**PAGE TEXT:**

Cherry
Blossom Time
Arts of Japan Celebration - Cherry Blossoms, Saeko Ichinohe, Mannojo Nomura
Tidal Basin and Kennedy Center for the Performing Arts
Washington, DC
Friday, March 26 to Sunday, April 11, 2004 - especially Monday, March
29 and Friday, April 2
by
George Jackson
copyright 2004 by George Jackson
published 12 April 2004
The
blossoming each year of the Japanese cherries can be considered a performance.
It is the result of art as much as it is a manifestation of nature. The
selection process for the trees is as stringent as entry into a top ballet
school and over time it has produced trunks and branches that darken as
they age (with a red tint hidden in the oldest, blackest bark) and blossoms
of a pink so pale that it is the ideal color for Princess Aurora's Act
1 tutu.
During the Cherry Blossom Festival's first week this year, nature provided
just one sunny day for viewing the trees' performance—Monday, March
29. Using the old railroad bridge that the new Oriental Hotel has turned
into a footpath, I crossed busy Maine Avenue SW which separates the built
up city on the east from the Tidal Basin's rim, hub of Washington's flowering
cherries. Parallel to this bridge and in spitting distance is another
railroad bridge that is still in use for trains, and with luck one can
see the most diverse rolling stock rumbling by. Not many people as yet
have discovered this path. In order to get to it, face the landside entrance
of the Oriental. Look back and notice the potted cherries in the middle
of the street. They are not the classic Japanese sort but dark pink and
with miniscule petals that have a feathery appearance. Facing forward,
proceed to the outdoor staircase on the left or east side of the hotel.
At the base of stairs, turn into a path to the right that runs along a
terrace on the hotel's waterside front, quite high above Maine Avenue
and a connecting road for northbound traffic. The path turns left as it
reaches the bridge. Cross over the traffic and take the stairs down on
the channel side of the road. Make a u-turn onto the sidewalk along Maine
and proceed under the two bridges to the Tidal Basin.
The blossoms on Monday were fresh, and still a bit stiff (the fluffy state
comes later). A painter friend who hadn't seen them before remarked on
the extravagance of the scene that stretches all around the basin on the
left, and on the right over parkland up to the Washington Monument. Most
of the trees bore the pale petals, although a few had the somewhat deeper
tint of cherry syrup on vanilla ice-cream. There were quite a few sightseers
but the walks weren't crowded.
The weather became overcast the rest of the week, with periods of fog
and a light rain. That kept the traffic down and it was possible to drive
past the cherries, which were worth seeing even in the gray atmosphere.
The Arts of Japan Celebration, which the Kennedy Center organized to coincide
with this year's Cherry Blossom Festival, presented two dance performances
on April 2: the Saeko Ichinohe Dance Company at 6 PM on the northwestern
Millennium Stage and Mannojo Nomura's Ethnos ensemble at 8 PM in the Concert
Hall.

**GIVEN DATA:**

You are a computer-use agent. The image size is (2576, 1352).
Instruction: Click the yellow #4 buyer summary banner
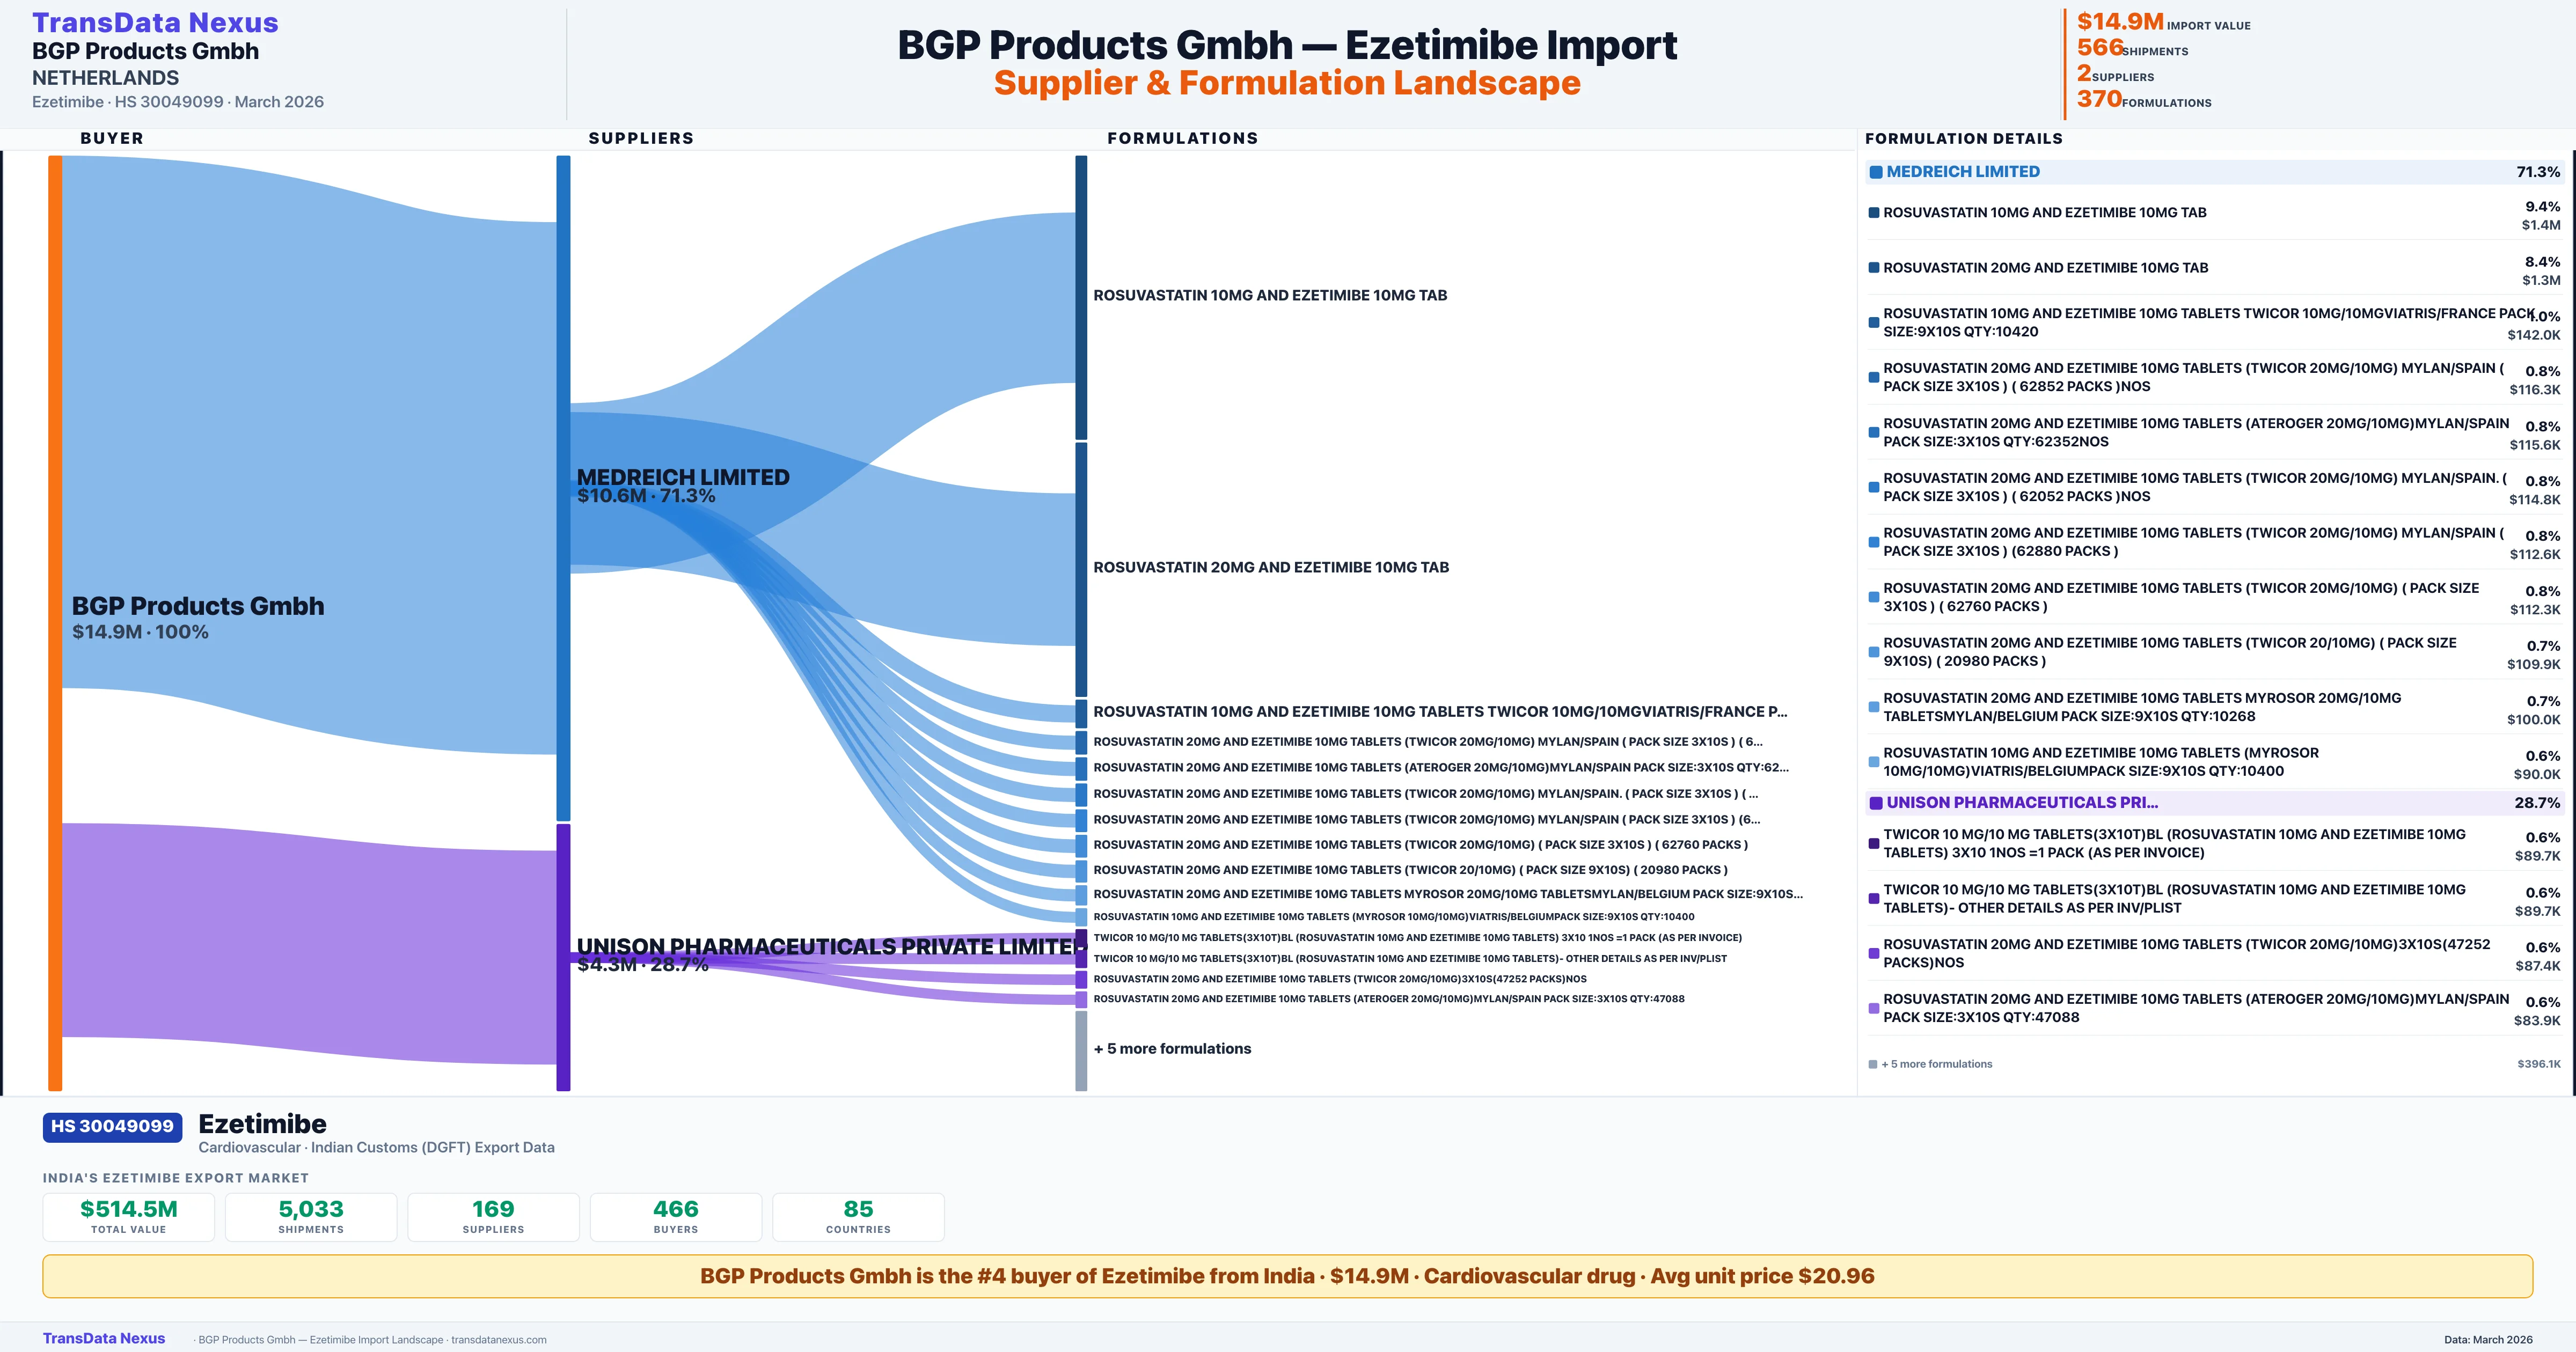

**TO BE DONE:**
**a.** Answer these questions using the cherry blossom article:
(i) Which day supplied the only sunny weather of the festival's first week?
(ii) Which road separates the built-up city from the rim of the Tidal Basin?
(iii) Where and at what time did the Saeko Ichinohe Dance Company perform?
**b.** List every distinct calendar date that appears in the cherry blossom article.
**c.** Reproduce the cherry blossom article from "At the base" to "the Tidal Basin." without any change.
The data above come from a separate source and are unrelated to the cherry blossom article.

**FINAL ANSWERS:**
**a.**
(i) Monday, March 29.
(ii) Maine Avenue SW.
(iii) At 6 PM on the northwestern Millennium Stage.

**b.**
- March 26, 2004
- March 29
- April 2
- April 11, 2004
- April 12, 2004

**c.**
At the base of stairs, turn into a path to the right that runs along a
terrace on the hotel's waterside front, quite high above Maine Avenue
and a connecting road for northbound traffic. The path turns left as it
reaches the bridge. Cross over the traffic and take the stairs down on
the channel side of the road. Make a u-turn onto the sidewalk along Maine
and proceed under the two bridges to the Tidal Basin.